Habits neufs pour la basilique d'Alger rouverte en grande pompe

© 2010 AFP

— 

Avec ses pierres redevenues blanches et son dôme étincelant dominant les hauteurs d'Alger, la basilique Notre-Dame d'Afrique a été rouverte lundi sous le signe de "l'entente" entre cultures par de hauts représentants algériens et français tout juste venus pour la cérémonie.

Michel Vauzelle et Jean-Noël Guérini, respectivement présidents du Conseil régional de Provence-Alpes-Côte d'Azur (PACA) et du conseil général des Bouches-du-Rhône, ainsi que le maire de Marseille Jean-Claude Gaudin (UMP) accompagnés d'une importante délégation sont arrivés en avion spécial pour la cérémonie.

L'archevêque d'Alger, le Jordanien Mgr Ghaleb Bader, a souligné que la basilique catholique, érigée dans les années 1850 par les colons français, était un symbole de l'Algérie mais surtout "un symbole des rencontres entre les personnes", lors d'un sermon devant plusieurs centaines d'invités.

Il faut que Notre-Dame d'Afrique reste un "symbole d'entente et de rencontre", a insisté Mgr Bader auprès du corps diplomatique et des dignitaires algériens, dont le ministre des Affaires religieuses et du Waqf, Bouabdallah Ghlamallah, les dirigeants de la wilaya (département) d'Alger et le patron du Front de Libération National (FLN, au pouvoir) Abdelaziz Belkhadem, représentant du président Abdelaziz Bouteflika.

"Notre Dame d'Afrique priez pour nous et pour les Musulmans", peut-on lire sur la paroi intérieure de la coupole, près de laquelle s'étalent peintures naïves de scènes de saints, prières en français, arabe et amazigh, langue des Kabyles algériens, et vitraux multicolores tout juste renforcés.

Dans une déclaration en marge de la cérémonie, M. Belkhadem a souligné que Notre Dame d'Afrique permettait de renforcer le dialogue entre les religions, cultures et civilisations.

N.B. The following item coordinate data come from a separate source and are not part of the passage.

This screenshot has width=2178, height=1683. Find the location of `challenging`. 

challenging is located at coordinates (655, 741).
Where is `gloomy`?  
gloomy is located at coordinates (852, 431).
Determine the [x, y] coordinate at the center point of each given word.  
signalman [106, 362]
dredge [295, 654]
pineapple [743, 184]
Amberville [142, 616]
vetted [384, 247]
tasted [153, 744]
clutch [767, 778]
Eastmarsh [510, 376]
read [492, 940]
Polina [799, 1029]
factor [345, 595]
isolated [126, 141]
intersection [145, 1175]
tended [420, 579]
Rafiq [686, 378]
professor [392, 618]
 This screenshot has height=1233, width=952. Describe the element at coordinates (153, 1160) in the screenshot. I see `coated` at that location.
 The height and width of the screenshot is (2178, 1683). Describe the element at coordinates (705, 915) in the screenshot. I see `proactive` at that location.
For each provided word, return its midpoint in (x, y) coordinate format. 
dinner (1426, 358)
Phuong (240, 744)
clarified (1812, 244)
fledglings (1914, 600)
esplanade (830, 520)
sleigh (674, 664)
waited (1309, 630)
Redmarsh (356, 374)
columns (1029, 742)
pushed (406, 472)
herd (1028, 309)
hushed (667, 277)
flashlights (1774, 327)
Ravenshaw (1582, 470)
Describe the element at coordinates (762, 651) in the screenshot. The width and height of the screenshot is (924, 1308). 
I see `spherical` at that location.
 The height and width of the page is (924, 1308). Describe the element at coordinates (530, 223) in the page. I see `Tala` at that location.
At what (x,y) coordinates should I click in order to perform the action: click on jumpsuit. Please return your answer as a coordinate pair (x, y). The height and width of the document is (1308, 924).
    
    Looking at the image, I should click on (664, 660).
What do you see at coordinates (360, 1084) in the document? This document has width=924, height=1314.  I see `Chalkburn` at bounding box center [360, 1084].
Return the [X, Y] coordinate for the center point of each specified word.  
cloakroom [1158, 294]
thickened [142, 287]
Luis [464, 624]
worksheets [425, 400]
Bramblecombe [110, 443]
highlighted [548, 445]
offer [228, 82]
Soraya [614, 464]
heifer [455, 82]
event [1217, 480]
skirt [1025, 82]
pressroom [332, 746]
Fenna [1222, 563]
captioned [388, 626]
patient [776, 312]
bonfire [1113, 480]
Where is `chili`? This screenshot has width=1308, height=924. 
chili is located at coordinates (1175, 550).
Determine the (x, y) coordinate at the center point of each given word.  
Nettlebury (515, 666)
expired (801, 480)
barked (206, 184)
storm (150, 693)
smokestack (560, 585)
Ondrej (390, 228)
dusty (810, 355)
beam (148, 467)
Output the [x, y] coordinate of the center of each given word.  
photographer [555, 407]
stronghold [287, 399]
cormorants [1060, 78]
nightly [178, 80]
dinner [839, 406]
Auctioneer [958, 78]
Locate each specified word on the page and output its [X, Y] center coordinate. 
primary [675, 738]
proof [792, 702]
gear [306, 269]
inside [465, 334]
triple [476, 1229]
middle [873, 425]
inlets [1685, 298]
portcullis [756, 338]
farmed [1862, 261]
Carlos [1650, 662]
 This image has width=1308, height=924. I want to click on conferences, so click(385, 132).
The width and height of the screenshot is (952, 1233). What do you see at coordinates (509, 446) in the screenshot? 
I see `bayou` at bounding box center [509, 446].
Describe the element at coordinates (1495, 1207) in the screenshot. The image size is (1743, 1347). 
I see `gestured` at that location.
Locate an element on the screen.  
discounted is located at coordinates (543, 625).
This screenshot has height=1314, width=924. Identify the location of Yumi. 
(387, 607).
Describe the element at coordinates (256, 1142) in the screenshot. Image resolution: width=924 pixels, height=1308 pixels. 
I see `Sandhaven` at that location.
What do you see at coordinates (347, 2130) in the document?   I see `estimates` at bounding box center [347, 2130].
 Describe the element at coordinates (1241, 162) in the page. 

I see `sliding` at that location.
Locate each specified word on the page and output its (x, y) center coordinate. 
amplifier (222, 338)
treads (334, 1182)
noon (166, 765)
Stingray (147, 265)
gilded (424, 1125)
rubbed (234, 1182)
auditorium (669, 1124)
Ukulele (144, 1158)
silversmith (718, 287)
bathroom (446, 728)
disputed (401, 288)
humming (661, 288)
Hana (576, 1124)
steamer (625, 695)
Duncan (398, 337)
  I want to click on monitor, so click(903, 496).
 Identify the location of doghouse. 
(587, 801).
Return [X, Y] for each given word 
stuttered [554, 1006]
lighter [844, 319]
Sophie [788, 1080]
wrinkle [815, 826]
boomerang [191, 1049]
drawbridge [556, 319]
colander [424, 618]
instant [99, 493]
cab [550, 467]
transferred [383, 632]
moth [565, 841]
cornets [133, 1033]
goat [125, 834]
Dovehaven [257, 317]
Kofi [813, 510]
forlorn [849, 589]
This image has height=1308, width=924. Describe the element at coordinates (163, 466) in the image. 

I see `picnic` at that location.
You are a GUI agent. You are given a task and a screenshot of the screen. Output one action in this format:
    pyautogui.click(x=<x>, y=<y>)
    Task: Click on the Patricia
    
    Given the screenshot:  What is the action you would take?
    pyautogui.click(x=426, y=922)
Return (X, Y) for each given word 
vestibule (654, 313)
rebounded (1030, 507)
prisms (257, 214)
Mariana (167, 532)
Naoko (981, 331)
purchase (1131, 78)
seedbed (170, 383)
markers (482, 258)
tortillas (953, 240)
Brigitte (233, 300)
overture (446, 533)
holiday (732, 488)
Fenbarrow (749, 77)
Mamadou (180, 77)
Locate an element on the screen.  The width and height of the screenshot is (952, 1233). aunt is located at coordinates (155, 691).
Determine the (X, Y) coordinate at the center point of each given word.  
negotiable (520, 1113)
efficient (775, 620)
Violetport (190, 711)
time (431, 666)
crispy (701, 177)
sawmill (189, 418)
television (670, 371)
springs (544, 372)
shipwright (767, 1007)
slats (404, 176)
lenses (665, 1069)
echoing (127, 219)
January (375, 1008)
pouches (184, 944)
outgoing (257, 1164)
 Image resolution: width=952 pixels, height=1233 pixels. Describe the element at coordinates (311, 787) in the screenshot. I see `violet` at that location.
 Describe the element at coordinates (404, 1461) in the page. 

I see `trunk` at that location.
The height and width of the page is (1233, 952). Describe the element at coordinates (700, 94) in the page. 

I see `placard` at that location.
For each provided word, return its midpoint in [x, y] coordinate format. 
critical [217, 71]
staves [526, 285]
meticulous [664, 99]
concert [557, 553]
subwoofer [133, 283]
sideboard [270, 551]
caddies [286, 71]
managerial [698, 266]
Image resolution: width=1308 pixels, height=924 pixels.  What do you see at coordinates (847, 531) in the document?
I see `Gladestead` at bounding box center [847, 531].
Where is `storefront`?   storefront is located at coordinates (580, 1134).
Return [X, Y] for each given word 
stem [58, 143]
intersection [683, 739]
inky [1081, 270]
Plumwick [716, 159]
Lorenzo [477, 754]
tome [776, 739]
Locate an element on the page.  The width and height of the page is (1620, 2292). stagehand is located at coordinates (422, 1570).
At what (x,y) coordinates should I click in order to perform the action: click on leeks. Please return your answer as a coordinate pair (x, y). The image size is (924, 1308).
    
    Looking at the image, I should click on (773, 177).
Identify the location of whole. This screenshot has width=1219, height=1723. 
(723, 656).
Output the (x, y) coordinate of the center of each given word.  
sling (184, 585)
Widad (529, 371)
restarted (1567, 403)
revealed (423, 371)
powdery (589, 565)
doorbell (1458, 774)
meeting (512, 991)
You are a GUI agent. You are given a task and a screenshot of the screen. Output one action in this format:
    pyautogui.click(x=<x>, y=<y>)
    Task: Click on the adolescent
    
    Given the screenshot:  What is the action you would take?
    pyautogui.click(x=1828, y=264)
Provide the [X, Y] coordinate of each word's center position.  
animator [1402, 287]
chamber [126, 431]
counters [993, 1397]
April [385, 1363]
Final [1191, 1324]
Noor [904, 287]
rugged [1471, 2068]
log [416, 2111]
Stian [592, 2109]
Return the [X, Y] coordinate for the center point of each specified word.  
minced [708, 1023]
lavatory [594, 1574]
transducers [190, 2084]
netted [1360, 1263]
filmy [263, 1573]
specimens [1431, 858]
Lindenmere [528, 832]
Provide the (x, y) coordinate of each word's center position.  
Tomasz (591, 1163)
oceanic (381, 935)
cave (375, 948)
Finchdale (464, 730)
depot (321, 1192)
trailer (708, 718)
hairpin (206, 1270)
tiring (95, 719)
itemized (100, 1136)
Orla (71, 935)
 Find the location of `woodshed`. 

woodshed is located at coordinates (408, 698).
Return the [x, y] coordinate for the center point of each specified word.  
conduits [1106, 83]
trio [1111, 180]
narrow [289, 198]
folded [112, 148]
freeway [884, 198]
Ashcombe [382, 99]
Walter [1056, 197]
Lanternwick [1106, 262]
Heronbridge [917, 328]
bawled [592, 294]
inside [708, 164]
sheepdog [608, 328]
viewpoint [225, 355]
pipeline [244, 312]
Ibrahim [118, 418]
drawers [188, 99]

"En Algérie, a-t-il aussi affirmé, il n'y a aucune forme de restriction dans la pratique religieuse, ni aucune distinction entre les musulmans et les chrétiens".

Le wali (préfet) d'Alger Mohammed Kebir Addou a fait l'éloge de la collaboration franco-algérienne pour restaurer la basilique. "Cela donne l'opportunité de resserrer les liens d'amitié avec la région de Marseille", a-t-il souligné, un clin d'oeil à Jean-Claude Gaudin, habitué d'Alger.

Tant Notre-Dame d'Afrique que son "miroir", Notre-Dame de la Garde, de l'autre côté de la Méditerranée à Marseille, ont été restaurées par les mêmes équipes.

L'architecte en chef, Xavier David, a expliqué les travaux de consolidation de l'édifice, à la fois de réparation, de restauration et d'insertion innovante de matériau de protection para-sismique.

"Cela n'a pas été facile au début", a reconnu Christian Pons, le chef de l'entreprise Girard chargée de l'exécution des travaux avec la partie algérienne, dont de jeunes professionnels ont été formés par les Compagnons du Devoir.

Notre-Dame d'Afrique a souffert d'abandon, surtout durant la décennie du terrorisme, et a subi une onde de choc grave du séisme de 2003 à Boumerdès (50 km à l'est d'Alger), qui a menacé d'effondrement ses deux tourelles.

La basilique a maintenant retrouvé son panache pour un coût de 5,1 millions d'euros. L'UE en a versé un million, Marseille 1.08 M, l'Etat algérien et l'Etat français un demi-million chacun, le PACA 360.000 euros et des donateurs privés 35%.

Ces équipes sont désormais chargées de restaurer la basilique de Saint-Augustin à Annaba (600 km à l'est d'Alger), érigée en 1909.

Interrogé sur le nombre de catholiques en Algérie, Mgr Bader les a estimés à "quelques milliers", essentiellement des expatriés, tout en expliquant que Notre-Dame d'Afrique accueillait quelque 100.000 visiteurs par an, dont des musulmans qui vénèrent aussi Marie.